De acuerdo a Tobar, una reforma de ese estilo resultaría políticamente inviable, empezando por el hecho de que en todo el mundo es muy difícil quitar una respuesta de salud que la gente siente que le funciona. “Además hay una cuestión de gobernanza, porque en un sistema competitivo hay más motivación para reaccionar rápido y aprovechar la energía constructiva y destructiva de esos entornos. De hecho, en Europa muchos de los sistemas que nosotros llamamos de ‘welfare state’ empezaron a incorporar dosis de mercado. Ahora: si me dan a elegir entre el modelo británico y el argentino, probablemente me quede con el británico”, reconoce y precisa que el sector público podría organizarse como un seguro para que funcione de manera más parecida a la de la prepaga o la obra social y que, por caso, quien necesita un turno no tenga que ir a solicitarlo a las 5 de la mañana.

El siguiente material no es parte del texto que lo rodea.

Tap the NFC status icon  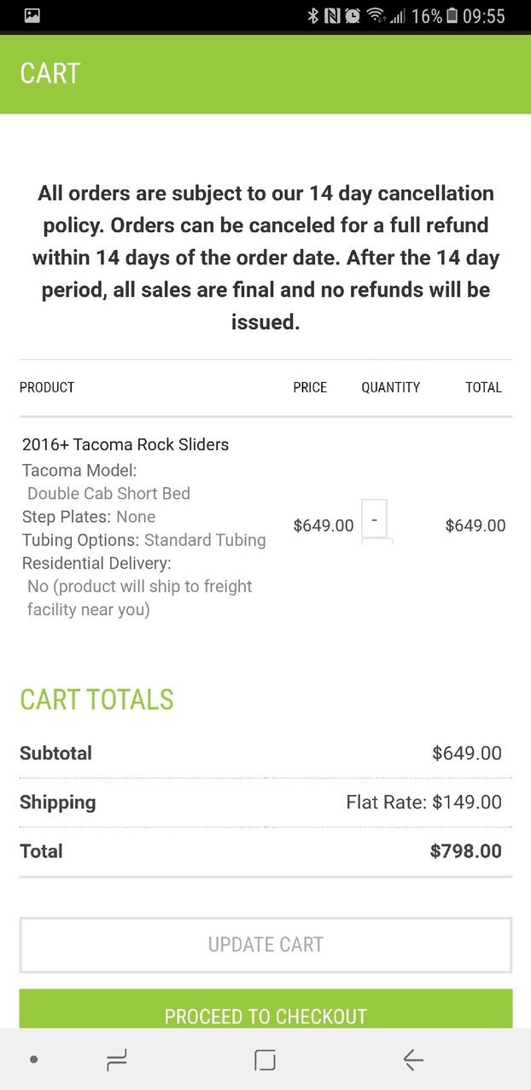pos(332,15)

“No tengo la menor duda de que mejorando la respuesta pública y de las obras sociales, mucha gente no sentiría el pánico que hoy tiene de quedarse sin su prepaga”, sostiene y aclara que cualquier reforma “requiere de una capacidad regulatoria de la que hoy el Estado argentino carece”. “El aumento de las cuotas resulta poco sostenible para la clase media –concluye-. Y la epidemia de judicialización de las coberturas, sumada al aumento de insumos y salarios, amenaza la sostenibilidad de las prepagas”.

Leonel Tesler es el presidente de la fundación Soberanía Sanitaria y asegura que “cuando pensamos en integración, no pensamos en que las prepagas desaparezcan: eso sería suicidar cualquier proyecto de reforma”. “Lo que sí proponemos es que haya un Estado fuerte para regular no solo sus tarifas, sino que el modelo de atención sea el mismo para los tres subsistemas y que la remuneración se organice no por prestaciones, sino por resultados. ¿Qué quiere decir eso? Que podrías, por ejemplo, evaluar cuántos infartos tuvo la población que tenés a cargo, cómo está la presión arterial media y cuántas internaciones hubo y por qué motivo”, analiza y advierte que hoy, con todos sus problemas, el subsistema público es el único que hace actividades de prevención.

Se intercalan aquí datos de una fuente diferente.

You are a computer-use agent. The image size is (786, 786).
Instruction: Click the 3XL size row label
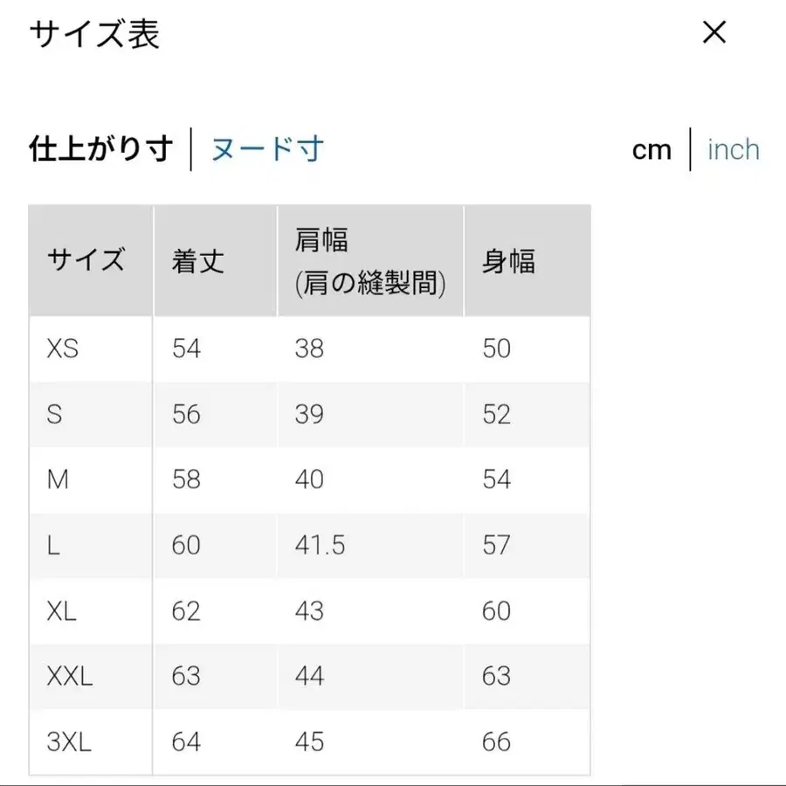(69, 741)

Además del modelo de atención y el gobierno del sistema, Tesler señala la importancia de trabajar el eje de la información. “Una historia clínica única no es algo técnicamente difícil de lograr, y podría contribuir a socavar esa dependencia que las personas tienen respecto de sus prestadores privados. Lo que hace falta para eso es que las prepagas compartan la información, y que el Estado las controle. De hecho los indicadores de salud se arman sobre la base del 40 por ciento de la población que se atiende en el sistema público”.

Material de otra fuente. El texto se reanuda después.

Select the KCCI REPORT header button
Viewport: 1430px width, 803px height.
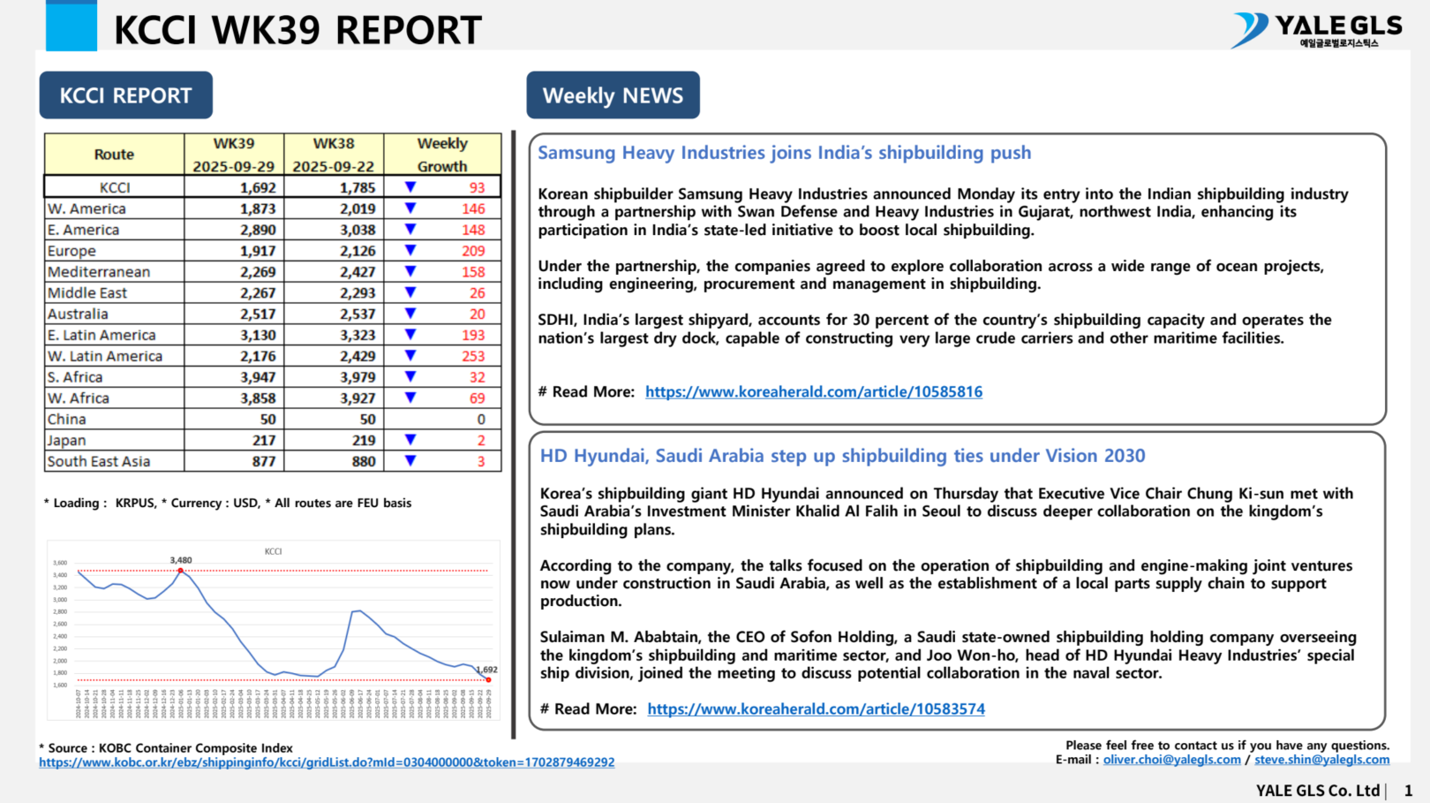point(125,95)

“El panorama está hoy tan trabado que todo el mundo está dispuesto a conversar para ver qué se puede hacer”, observa. Y advierte: “Los sistemas estatales funcionan: hay modelos en los que todo es del Estado, como en los países nórdicos, y otros en los que hay privados pero el Estado organiza y financia, como en Canadá. Todos suelen tener problemas de lentitud, y la prioridad se brinda de acuerdo a las necesidades. Pero sí funcionan y lo hacen con un cuidado de la salud muy fuerte y de una forma más económica”.

“El problema de la salud resulta tan complejo porque no tiene que ver con nada de lo que conocemos”, afirma el director del Instituto Salud Colectiva, Hugo Spinelli. “Ni siquiera podemos hablar de ‘sistema’, porque esa es una idea mecánica que viene del funcionalismo. Es un campo de intereses que además se mete con cuestiones tan esenciales como la vida, el dolor y la muerte”, reflexiona y recuerda las películas “Las invasiones bárbaras” (Canadá, 2003) y “Sicko” (Estados Unidos, 2007) en las que respectivamente se muestra una salud socializada y otra privatizada, ambas con sus dificultades.

 

“De los problemas actuales no se sale únicamente con una decisión política: en la salud hay un componente cultural clave y muy bien manejado como elemento disciplinador de las mentes y los cuerpos. ¿Qué es salud? Salud es trabajo, es vivienda, es agua, es educación, es medio ambiente. Asociar salud a medicina es la gran derrota”, marca y finaliza: “Si no entendés esa complejidad, diría Nietzsche, parpadeás”.